Quoted passage.
-- BEGIN --

Stage 1: Application-level filtering.
The first stage happens at the application level, where developers use OTel Software Development Kit (SDK) instrumentation that hashes out user identifiers with the SHA-256 algorithm before creating metrics. Uniform Resource Locators (URLs) are scanned to remove query parameters like tokens and session IDs before they become span attributes.
Stage 2: Collector-level processing.
The second stage occurs in the OTel Collector’s attribute processor. It implements three patterns: complete deletion for high-risk PII, one-way hashing for identifiers using SHA-256 with a cryptographic salt and use regex to clean up complex data.
Stage 3: Backend-level scanning.
The third stage provides backend-level scanning where centralized systems perform data loss prevention (DLP) scanning to detect any PII that reached storage, triggering alerts for immediate remediation. When the backend scanner detects PII, it generates an alert indicating the edge filters need updating, creating a feedback loop that continuously improves protection.
Aggressive Metric Filtering
Security is not only about encryption and authentication, but also about removing unnecessary data. Transmitting less data reduces the attack surface, minimizes exposure windows, and makes anomaly detection easier. There may be hundreds of metrics available out of the box, but filtering and forwarding only the needed metrics reduces up to 95% of metric volume. It saves resources, network bandwidth utilization, and management bottlenecks.
Resource Limits as Security Controls
The OTel Collector sets strict resource limits that prevent denial-of-service attacks.
| resource | Limit | Protection against |
|---|---|---|
|
Memory |
500MB hard cap |
Out-of-memory attacks |
|
Rate limiting |
1,000 spans/sec/service |
Telemetry flooding attacks |
|
Connections |
100 concurrent streams |
Connection exhaustion |
These limits ensure that even when an attack happens, the collector maintains stable operation and continues to collect required telemetry from applications.
Distributed Tracing Security
Trace Context Propagation Without PII
Security for distributed traces can be enabled through the W3C Trace Context standard, which provides secure propagation without exposing sensitive data. The traceparent header can contain only a trace ID and span ID. No business data, user identifiers, or secrets are allowed (see Figure 1).
Critical Rule Often Violated
Never put PII in baggage. Baggage is transmitted in HTTP headers across every service hop, creating multiple exposure opportunities through network monitoring, log files, and services that accidentally log baggage.

-- END --

Your objective. Could you proceed with the passage on OpenTelemetry data security, picking up right after its last sentence? The listing after this passage plays no part in what you need to do.

Collected data.
-- BEGIN --

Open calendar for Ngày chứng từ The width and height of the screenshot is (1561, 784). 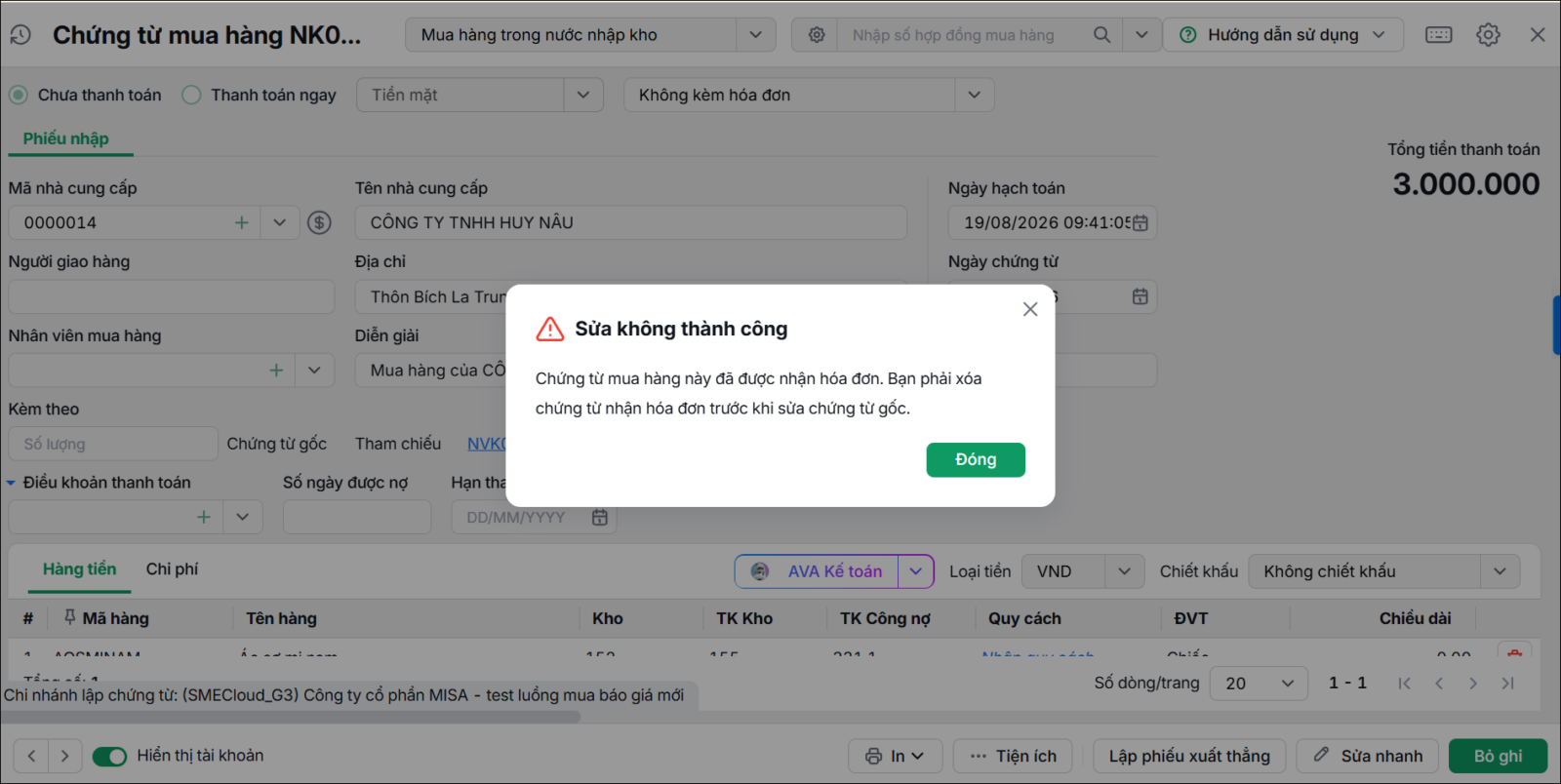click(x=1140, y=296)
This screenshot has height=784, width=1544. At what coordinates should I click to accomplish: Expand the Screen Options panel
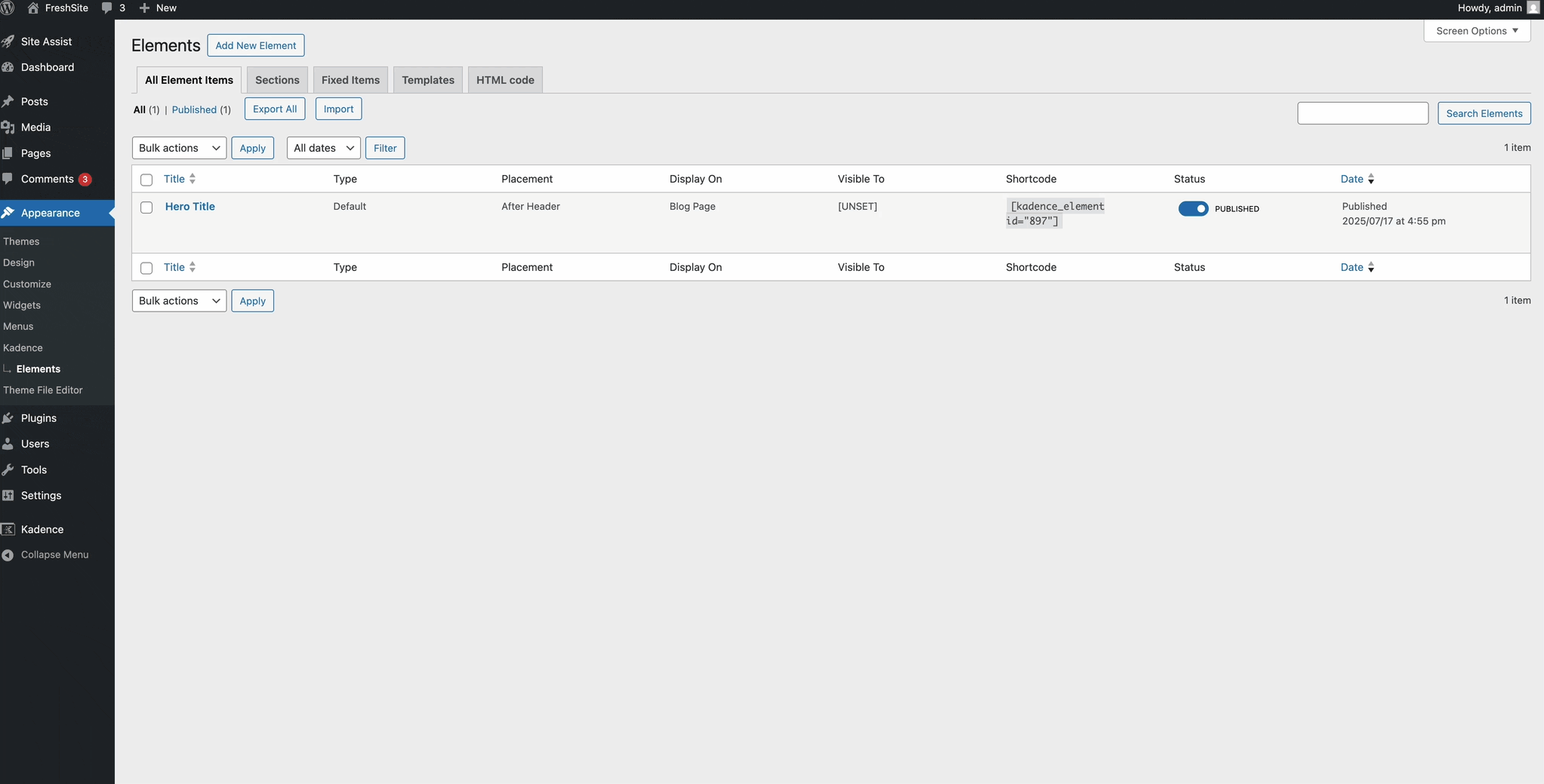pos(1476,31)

-- END --

Task answer.
Span Attribute Cleaning at Source
Span attributes must be cleaned before span creation because they are immutable once created. Common mistakes that expose PII include capturing full URLs with authentication tokens in query parameters, adding database queries containing customer names or account numbers, capturing HTTP headers with cookies or authorization tokens, and logging error messages with sensitive data that users submitted. Implementing filter logic at the application level removes or hashes sensitive data before spans are created.
Security-Aware Sampling Strategy
Reduction of 90% normal operation traces is supported by the General Data Protection Regulation (GDPR) principle of data minimization while maintaining 100% visibility for security-relevant events.
The following sampling approach serves both performance and security by intelligently deciding which traces to keep based on their value.
| trace type | sample rate | rationale |
|---|---|---|
|
Error spans |
100% |
Potential security incidents require full investigation |
|
High-value transactions |
100% |
Fraud detection and compliance requirements |
|
Authentication/authorization |
100% |
Security-critical paths need complete visibility |
|
Normal operations |
10-20% |
Maintains statistical validity while minimizing data collection |
Logging Security With Fluent Bit and Fluentd
Real-Time PII Masking
Application logs are the highest risk involved data, which contain unstructured text that may include anything developers print. Real-time masking of PII data before logs leave the pod represents the most critical security control in the entire observability stack. The scanning and masking happen in microseconds, adding minimal overhead to log processing. If developers accidentally log sensitive data, it’s caught before network transmission (see Figure 2).
Figure 2: Logging security enabled through two-stage DLP, Real-Time Masking in microseconds, TLS 1.2+ End-to-End, Rate Limiting, and Zero Log-Based PII Leaks
Security configuration, fluent-bit.conf
Secondary DLP Layer
Fluentd provides secondary DLP scanning with different regex patterns designed to catch what Fluent Bit missed. This includes private keys, new PII patterns, sensitive data, and context-based detection.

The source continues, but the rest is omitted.